在颈动脉狭窄患者中,中风的最常见病因是动脉粥样硬化栓塞,其风险与狭窄严重程度及症状状态(6个月内发生中风或短暂性脑缺血发作)密切相关。通过颈动脉内膜切除术(CEA)或颈动脉支架置入术(CAS)进行颈动脉血运重建,可通过管腔扩大、斑块清除或斑块覆盖并随后内皮化实现斑块“钝化”。虽然有大量间接证据表明使用“优化药物治疗(OMT)”可降低中风风险,但OMT的组成部分尚未明确,且与血运重建相比,这种治疗方法尚未在任何随机临床试验(RCT)中得到严格评估。对其他血管疾病患者的研究表明,他汀类药物通过抗炎作用而非降低胆固醇来降低中风风险。颈动脉血运重建内膜切除术与支架试验(CREST-2)目前正在将无症状重度颈动脉狭窄的标准风险患者随机分为单纯OMT组与OMT加CEA或CAS组,但预计到2020年才能得出结果。
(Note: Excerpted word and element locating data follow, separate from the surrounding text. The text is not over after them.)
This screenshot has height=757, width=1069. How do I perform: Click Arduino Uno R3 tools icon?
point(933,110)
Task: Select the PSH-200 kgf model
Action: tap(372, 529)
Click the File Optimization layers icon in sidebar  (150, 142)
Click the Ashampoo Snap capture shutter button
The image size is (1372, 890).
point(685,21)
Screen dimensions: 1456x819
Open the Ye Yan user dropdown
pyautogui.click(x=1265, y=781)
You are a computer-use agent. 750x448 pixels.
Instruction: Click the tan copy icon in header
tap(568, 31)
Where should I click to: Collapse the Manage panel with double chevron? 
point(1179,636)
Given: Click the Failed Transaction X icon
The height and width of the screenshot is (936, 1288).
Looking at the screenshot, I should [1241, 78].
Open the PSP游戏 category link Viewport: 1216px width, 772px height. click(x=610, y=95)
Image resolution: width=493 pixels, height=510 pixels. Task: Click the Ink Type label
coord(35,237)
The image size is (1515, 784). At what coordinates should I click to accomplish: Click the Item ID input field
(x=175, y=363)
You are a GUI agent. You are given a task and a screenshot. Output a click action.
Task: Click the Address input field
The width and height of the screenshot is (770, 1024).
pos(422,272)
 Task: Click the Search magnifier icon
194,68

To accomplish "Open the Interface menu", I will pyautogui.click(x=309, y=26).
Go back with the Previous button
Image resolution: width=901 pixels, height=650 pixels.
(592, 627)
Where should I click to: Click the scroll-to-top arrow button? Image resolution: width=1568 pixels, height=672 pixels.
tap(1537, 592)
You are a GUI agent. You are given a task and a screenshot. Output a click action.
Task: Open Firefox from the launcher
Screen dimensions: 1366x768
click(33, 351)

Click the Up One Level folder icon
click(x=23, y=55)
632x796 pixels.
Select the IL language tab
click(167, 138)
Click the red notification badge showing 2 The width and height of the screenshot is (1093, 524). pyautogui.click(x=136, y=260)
与此同时,多项CEA与阿司匹林对比的“里程碑”试验数据表明,CEA后5年中风风险降低了45%-65%。多项RCT表明,在高危患者(CEA高风险患者)中,CAS优于CEA;在标准风险患者(CEA可接受风险患者)中,CAS与CEA等效。与CEA相比,CAS围手术期心肌梗死、颅神经损伤和神经损伤(颅神经损伤加中风)明显更少;轻微中风风险更高;长期中风风险相似。增加CAS风险的特征包括复杂的主动脉弓和颈动脉解剖结构,增加CEA风险的特征包括严重的基础心肺疾病和颈部解剖结构复杂;年龄>80岁,尤其是那些有基线认知障碍的患者,CEA和CAS后中风风险更高。